We worshiped the sky, trillions of stars casting their light over billions of years to reach our eyes. When our sacred festivals were held, we revered the sacred starlight. Yet the stars were our greatest mystery. The swift suns shifted and hid around the great blue gas giant, Aeternitas, which filled half the sky throughout our one-thousand-hour days. Its tidal forces fixed the rotation of our moon, so our civilization spanning the planet side lived with the world as an eternal reminder above.

I was a young explorer tasked by the seven elders to chase the cosmic light, further than the bounds of infinity if I must. They sent me on a mission to the dark side of our moon to investigate the mystery of the stars, to explain their strange motion.

Before I was born, the elders united the planet side of the small moon we inhabited. They promised a future among the vast universe we revered, a civilization that spanned not just our world but countless others. Their promises drove my life’s work. I dreamed of standing on distant worlds, of basking in the warmth of pure sunlight. I sought to explain the stars we would pursue, to understand the universe we sought to expand into. We sought to prove our faith in the divine expanse, yet what we learned made us doubt our purpose, the dread nearly crushed our hopes.

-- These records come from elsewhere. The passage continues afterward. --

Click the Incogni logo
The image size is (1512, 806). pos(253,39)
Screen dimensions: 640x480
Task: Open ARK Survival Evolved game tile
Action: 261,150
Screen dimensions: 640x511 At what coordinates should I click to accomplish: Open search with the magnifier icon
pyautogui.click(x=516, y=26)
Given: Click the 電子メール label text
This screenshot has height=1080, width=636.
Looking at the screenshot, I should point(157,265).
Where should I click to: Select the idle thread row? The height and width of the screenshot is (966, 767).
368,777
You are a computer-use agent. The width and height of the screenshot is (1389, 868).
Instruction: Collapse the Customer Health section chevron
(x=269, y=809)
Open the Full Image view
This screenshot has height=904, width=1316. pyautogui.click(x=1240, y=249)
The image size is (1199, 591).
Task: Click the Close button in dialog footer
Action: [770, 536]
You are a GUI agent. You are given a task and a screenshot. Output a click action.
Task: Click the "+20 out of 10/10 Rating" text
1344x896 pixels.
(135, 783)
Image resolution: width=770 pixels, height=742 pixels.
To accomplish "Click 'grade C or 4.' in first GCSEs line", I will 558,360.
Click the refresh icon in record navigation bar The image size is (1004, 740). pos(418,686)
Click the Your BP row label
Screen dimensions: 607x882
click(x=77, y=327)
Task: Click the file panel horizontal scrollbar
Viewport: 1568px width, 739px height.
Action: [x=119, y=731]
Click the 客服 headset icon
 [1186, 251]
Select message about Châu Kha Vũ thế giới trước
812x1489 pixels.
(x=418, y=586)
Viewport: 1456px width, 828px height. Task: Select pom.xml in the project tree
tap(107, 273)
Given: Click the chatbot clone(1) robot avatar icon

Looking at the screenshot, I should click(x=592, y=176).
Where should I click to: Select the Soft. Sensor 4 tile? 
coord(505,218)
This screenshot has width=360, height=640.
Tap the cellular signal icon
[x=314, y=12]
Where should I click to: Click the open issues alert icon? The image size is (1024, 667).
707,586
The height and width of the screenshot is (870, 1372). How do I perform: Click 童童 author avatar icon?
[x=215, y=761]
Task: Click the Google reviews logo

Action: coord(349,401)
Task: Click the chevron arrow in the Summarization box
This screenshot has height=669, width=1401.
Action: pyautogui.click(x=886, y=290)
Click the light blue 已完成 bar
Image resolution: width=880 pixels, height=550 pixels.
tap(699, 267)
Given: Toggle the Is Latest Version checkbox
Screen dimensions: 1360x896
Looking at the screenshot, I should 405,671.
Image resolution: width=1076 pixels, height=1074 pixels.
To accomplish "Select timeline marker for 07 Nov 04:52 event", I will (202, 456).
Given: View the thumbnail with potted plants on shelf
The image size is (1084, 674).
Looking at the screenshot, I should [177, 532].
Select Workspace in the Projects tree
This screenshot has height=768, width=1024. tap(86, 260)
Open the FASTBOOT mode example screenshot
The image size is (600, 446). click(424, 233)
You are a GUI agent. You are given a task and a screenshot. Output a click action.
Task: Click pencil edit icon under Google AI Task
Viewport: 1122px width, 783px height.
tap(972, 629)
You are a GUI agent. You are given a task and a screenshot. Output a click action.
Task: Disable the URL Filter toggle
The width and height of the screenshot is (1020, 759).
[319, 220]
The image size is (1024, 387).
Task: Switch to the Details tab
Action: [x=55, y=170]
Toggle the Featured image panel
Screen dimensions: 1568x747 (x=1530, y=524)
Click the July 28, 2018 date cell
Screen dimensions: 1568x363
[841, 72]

First, we learned to fly. For years we could not cross the treacherous seas that separated our lands from the dark side of the moon, towering tidal waves the size of mountains had toppled our attempts. Now, I sat in a biplane over the sea, looking back on the Singularity.

After every long day, a supermassive black hole set on our horizon. Aeternitas fell in a steady orbit around the black hole’s immense gravitational force. The Singularity stole the light of distant suns to form a disk of radiance around its utterly black sphere, the event horizon. It held my awe between its abyss of perfect black and spirals of distant white light.

When the Singularity succumbed to dusk, I looked across the cabin to where my companion, Albrin, slept. Sometimes, he would mutter or walk about in his sleep. The elders had insisted I take him with me. He was the leading expert but I wondered if we could still work together.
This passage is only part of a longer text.